### EXERCISE AIM
Copy the rows from the line containing "Find the location of a" through the line containing "table-pagination: Filas: 10 1-1 de 1 is", both included, and swap every "screenshot" for "screen capture" while keeping everything else the same.

### SOURCE MATERIAL
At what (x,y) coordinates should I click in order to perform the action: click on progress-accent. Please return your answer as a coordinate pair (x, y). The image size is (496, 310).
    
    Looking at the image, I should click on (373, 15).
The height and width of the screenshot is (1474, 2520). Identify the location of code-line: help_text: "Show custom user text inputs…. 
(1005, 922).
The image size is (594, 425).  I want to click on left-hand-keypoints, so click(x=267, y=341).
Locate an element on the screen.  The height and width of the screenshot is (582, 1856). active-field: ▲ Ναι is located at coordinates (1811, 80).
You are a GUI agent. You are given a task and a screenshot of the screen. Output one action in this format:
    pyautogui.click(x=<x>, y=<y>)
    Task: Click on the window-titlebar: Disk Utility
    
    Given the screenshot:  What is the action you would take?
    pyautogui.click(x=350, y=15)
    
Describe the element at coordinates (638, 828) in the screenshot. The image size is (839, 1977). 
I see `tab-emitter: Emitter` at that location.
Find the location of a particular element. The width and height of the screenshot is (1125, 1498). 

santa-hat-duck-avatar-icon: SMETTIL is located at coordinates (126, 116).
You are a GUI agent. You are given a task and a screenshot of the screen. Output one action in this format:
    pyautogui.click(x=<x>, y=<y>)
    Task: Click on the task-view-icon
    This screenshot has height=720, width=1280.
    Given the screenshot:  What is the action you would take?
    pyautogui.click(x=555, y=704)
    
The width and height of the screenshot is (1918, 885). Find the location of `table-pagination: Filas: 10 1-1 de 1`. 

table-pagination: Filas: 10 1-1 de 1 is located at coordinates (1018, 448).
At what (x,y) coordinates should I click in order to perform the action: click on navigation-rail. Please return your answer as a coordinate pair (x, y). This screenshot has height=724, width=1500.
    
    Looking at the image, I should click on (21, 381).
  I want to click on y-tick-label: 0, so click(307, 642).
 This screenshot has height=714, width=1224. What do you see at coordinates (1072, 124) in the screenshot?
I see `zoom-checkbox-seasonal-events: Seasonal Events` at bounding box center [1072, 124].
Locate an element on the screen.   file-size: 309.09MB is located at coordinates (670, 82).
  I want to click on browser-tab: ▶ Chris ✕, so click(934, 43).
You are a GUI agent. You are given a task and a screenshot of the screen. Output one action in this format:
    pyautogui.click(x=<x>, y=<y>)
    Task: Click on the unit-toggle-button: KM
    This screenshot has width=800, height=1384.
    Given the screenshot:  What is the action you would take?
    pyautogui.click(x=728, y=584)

### TASK OUTPUT
Find the location of a particular element. The width and height of the screen capture is (1125, 1498). 

santa-hat-duck-avatar-icon: SMETTIL is located at coordinates (126, 116).
You are a GUI agent. You are given a task and a screen capture of the screen. Output one action in this format:
    pyautogui.click(x=<x>, y=<y>)
    Task: Click on the task-view-icon
    This screen capture has height=720, width=1280.
    Given the screen capture:  What is the action you would take?
    pyautogui.click(x=555, y=704)
    
The width and height of the screen capture is (1918, 885). Find the location of `table-pagination: Filas: 10 1-1 de 1`. 

table-pagination: Filas: 10 1-1 de 1 is located at coordinates (1018, 448).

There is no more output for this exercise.